Smith presents (without slides!):
– Will talk about own personal experience with legal outsourcing.
– Has worked for 4 law firms, from very large to solo. I became disillusioned with the practice of law. As a partner, I was less happy than as associate. There was a low level war between partners and clients on billing. Took one year off. Missed law practice itself; realized the problem was HOW law was practiced. Started a solo firm and it grew – it was a very low overhead operation. Focused on media and entertainment.
– As a tourist in India, found it easy to do legal work from there. Read the ValueNotes report and found it eye-opening – thought that “I can do that.” Decided to open an Indian office. Started with 5 and now has 50 workers in Mysore.
– Four myths of outsourcing: (1) Indian lawyers don’t have the skills or aptitude to do high level work such as drafting pleadings, legal research. (2) There has to be a compromise in quality for low cost. (3) Ethics is a constraint. (4) Legal outsourcing is a threat to law firms.

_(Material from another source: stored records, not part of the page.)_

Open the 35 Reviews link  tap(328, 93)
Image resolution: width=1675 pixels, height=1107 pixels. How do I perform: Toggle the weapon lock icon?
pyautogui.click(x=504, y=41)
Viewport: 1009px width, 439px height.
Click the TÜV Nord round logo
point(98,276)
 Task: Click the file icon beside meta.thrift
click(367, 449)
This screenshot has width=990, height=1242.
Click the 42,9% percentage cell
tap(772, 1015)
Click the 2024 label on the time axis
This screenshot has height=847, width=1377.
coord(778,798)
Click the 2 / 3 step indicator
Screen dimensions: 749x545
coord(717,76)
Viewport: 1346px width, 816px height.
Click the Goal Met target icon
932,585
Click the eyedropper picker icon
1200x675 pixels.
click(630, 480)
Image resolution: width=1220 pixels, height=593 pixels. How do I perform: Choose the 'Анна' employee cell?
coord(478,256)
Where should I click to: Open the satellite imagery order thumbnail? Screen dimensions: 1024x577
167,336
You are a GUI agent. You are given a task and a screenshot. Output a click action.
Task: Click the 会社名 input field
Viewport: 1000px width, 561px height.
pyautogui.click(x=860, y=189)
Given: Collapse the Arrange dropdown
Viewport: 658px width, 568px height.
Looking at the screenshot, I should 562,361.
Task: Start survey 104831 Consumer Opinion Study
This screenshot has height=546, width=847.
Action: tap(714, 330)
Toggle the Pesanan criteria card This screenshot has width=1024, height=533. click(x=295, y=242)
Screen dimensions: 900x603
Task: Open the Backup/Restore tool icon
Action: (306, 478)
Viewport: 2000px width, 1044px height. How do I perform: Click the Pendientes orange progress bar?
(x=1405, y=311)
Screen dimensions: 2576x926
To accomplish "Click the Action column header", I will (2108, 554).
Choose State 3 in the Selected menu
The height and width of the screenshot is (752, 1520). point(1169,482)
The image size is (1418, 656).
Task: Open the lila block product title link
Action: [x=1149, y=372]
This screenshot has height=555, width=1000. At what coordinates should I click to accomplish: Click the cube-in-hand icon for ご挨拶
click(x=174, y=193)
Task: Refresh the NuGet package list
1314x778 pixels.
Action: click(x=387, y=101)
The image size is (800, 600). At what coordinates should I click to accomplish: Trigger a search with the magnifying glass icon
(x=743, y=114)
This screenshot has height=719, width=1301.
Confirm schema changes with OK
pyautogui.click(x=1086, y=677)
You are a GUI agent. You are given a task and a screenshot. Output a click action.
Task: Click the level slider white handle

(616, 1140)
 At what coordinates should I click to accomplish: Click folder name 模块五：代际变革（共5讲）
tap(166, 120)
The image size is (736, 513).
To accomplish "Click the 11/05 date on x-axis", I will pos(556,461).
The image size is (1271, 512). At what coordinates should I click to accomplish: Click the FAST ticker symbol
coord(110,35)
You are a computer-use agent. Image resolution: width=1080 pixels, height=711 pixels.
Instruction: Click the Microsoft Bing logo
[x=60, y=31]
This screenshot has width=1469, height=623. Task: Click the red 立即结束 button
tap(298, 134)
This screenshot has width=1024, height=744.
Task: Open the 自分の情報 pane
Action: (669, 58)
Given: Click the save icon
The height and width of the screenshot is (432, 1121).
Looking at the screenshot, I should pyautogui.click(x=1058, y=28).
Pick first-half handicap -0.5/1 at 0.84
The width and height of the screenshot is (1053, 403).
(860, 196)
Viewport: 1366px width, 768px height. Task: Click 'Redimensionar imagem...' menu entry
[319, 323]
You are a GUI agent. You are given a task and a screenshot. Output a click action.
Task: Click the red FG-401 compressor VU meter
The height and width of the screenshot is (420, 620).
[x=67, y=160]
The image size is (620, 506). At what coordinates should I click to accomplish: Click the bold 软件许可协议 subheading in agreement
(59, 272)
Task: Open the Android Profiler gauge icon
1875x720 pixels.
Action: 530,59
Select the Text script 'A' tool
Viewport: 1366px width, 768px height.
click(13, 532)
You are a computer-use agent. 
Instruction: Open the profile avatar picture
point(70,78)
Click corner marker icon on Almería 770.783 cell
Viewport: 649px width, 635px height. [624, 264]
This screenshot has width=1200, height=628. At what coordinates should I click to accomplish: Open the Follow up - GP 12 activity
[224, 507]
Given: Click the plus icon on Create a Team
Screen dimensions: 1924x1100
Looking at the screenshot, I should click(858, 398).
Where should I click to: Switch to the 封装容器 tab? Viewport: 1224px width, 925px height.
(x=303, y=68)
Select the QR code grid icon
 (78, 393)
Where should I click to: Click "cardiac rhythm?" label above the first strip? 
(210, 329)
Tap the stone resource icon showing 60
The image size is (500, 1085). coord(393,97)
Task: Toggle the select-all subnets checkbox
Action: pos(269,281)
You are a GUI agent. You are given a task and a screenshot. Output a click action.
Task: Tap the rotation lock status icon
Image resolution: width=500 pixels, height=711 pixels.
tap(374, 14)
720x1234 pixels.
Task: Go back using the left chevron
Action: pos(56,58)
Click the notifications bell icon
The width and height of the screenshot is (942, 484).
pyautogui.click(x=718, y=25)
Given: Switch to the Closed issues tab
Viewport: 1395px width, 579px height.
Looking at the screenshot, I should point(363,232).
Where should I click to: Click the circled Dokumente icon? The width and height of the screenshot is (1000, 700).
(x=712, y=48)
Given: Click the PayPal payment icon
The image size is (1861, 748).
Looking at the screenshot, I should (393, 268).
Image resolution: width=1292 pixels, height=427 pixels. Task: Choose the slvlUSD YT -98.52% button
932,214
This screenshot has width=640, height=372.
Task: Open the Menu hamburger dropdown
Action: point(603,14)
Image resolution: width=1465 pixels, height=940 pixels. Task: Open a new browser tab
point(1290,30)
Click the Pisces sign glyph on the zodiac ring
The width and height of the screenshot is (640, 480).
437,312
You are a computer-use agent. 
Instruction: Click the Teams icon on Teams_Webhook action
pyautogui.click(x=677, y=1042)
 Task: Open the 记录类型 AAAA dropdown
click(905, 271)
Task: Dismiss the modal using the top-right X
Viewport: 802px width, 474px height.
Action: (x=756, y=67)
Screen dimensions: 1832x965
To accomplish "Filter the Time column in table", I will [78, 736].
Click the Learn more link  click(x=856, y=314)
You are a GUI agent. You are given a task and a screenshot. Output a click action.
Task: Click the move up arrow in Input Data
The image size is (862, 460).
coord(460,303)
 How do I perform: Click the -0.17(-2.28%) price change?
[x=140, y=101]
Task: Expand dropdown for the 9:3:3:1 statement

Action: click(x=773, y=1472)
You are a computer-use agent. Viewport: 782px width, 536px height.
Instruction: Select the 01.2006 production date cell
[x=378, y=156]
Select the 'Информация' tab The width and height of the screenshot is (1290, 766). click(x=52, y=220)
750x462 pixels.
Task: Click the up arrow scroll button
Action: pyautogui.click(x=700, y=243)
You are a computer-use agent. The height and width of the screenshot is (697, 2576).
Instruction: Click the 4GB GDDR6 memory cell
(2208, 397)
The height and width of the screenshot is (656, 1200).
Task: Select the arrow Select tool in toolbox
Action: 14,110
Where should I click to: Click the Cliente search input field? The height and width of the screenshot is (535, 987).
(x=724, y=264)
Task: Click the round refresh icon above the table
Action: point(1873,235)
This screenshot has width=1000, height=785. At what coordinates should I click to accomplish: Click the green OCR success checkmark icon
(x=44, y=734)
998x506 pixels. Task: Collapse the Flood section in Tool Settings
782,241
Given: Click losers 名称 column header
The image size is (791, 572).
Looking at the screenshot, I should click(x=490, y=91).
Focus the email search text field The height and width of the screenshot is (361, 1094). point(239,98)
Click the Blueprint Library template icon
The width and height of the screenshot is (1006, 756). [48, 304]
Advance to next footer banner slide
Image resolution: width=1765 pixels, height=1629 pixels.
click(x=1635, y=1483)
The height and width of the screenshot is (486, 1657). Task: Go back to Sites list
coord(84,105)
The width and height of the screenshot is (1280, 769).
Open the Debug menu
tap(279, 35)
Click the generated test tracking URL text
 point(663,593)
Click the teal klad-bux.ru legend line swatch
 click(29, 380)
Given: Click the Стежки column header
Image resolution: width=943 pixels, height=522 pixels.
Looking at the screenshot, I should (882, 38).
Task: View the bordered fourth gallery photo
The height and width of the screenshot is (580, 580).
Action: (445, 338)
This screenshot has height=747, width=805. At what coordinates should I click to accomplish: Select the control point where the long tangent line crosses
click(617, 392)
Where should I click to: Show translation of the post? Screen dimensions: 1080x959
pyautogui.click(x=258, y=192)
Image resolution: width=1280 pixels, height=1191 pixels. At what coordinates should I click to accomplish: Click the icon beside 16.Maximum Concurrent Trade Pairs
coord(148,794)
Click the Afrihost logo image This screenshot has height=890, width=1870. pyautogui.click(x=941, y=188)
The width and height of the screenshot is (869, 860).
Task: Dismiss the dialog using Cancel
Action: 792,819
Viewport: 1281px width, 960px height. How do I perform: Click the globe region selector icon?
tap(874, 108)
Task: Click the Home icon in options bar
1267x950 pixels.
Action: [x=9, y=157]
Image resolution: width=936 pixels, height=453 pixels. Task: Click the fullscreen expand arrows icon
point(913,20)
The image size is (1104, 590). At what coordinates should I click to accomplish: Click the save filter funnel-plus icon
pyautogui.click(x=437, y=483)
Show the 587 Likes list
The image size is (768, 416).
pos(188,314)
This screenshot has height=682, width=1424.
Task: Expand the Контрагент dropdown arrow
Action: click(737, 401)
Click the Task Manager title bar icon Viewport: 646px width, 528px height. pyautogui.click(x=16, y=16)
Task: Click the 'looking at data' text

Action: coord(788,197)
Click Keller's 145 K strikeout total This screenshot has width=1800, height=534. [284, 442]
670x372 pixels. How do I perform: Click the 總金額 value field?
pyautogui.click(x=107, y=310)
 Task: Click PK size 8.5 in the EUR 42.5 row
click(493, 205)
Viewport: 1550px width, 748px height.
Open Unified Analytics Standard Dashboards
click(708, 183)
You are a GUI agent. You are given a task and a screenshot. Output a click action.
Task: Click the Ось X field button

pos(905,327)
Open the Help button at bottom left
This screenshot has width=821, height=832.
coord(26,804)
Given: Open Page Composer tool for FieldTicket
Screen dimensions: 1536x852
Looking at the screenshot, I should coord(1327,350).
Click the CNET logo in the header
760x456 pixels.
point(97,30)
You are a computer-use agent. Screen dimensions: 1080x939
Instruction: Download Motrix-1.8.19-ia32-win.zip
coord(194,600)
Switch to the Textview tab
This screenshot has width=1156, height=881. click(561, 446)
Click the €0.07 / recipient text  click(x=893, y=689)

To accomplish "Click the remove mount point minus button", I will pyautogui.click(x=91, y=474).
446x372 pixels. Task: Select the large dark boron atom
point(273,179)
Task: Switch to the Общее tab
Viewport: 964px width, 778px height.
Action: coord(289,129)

- 1. Re skills and aptitudes: there is a high and improving level of skill in India. Law schools in India do not prepare graduates for law practice but the same is true in the US. My company provides a lot of training.
- 2. Cost – quality issues: Rent cost in Mysore is 1/43rd that of mid-town Manhattan. Clients are paying a lot for space, for training associates, for inflated hours (“let’s face it, there is inflated hours in time sheets”). The work we do in India is flat fee so time padding does not occur and clients don’t pay for training.
- 3. Ethics and confidentiality: Security in India is much higher than in most US law firms. “We have a Microsoft-free environment that is more hack proof.” The idea of unauthorized practice of law is a red herring. Most firms have lawyers who are not licensed in a particular jurisdiction. It’s all about supervision.
- 4. Not bad for law firms: LPOs are doing work that would not otherwise be done because it would be too expensive. My firm did a script review and multi-state analysis to determine shooting locations that would not have been affordable onshore. We had 20 Indian lawyers on project. The client would not have accepted 20 US lawyers doing the work. Another example: set a flat fee for litigation; could not have done this without Indian lawyers, who did most of the heavy lifting of drafting motions. A partner from a very big law firm called me about a pitch to a Fortune 30 company. A pre-meeting question asked about legal offshoring capability. This partner was forced to offshore but he was enthusiastic because he saw opportunity to use offshoring as marketing differentiator.
– Is recruiting from the top dozen or so law schools. Also sees Pangea3 at these schools but not many other LPOs. Not sure how LPOs can do high end work without high-end graduates.
– Corporate counsel will lead the push for LPO work.
– Finds an increasing amount of cross-referral work among LPOs.